John will head Honda’s quest for glory on the factory backed HM Plant machines. These machines showed that are ideal tools for the roads at the recent NW200 where Steve Plater, took the Superbike laurels. John has ridden factory Hondas at the TT previously, his best lap on a Honda being 125.55mph set in 2002; the current bike is much superior to that model. John will start as favourite for victory in the Superbike and Senior races providing that the Honda handles the bumps of the circuit well. Backing John will be seven times winner Ian Lougher who will be on the Paul Bird team’s Eddie Stobart backed Hondas, in essence another works set up. Ian proved that he is still a winner by taking the spoils in last year’s Supersport A race. He also cleaned up at last year’s S100 and had this Honda handling like it was on rails there, so he knows how to set the machine up for the island’s roads.

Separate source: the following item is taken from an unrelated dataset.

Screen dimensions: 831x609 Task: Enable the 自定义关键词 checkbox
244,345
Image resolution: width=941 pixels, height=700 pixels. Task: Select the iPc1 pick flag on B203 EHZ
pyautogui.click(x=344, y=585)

Ian is the most experienced of the leading riders having competed on the Mountain Circuit since 1983, when he finished third behind Robert Dunlop and the late great Steve Hislop in the Newcomers MGP. Ian has recorded more 120mph+ laps than any rider; his best being 126.49mph on the TAS Suzuki in 2002; he also has the distinction of recording the fastest ever lap on a 500cc machine, 122.93mph set in the 1999 Senior. His best chance may well be in the Supersport race but he is still capable of winning either the Superbike or Superstock races on his day. The fastest ever lap on a Honda belongs to Lusk’s Martin Finnegan who has the full World Superbike specification Klaffi Hondas. Martin had his first rostrum place last year in the Superbike race, but became only the third rider to lap at over 127mph in last year’s Senior. Martin has gone about the TT sensibly building his speed at each appearance and is now ready to challenge for the top step of the podium. If you want to test your maximum heart rate go to Ballaugh Bridge; the rider with the fastest take off speed; highest and longest jump will be Marty – absolutely unforgettable.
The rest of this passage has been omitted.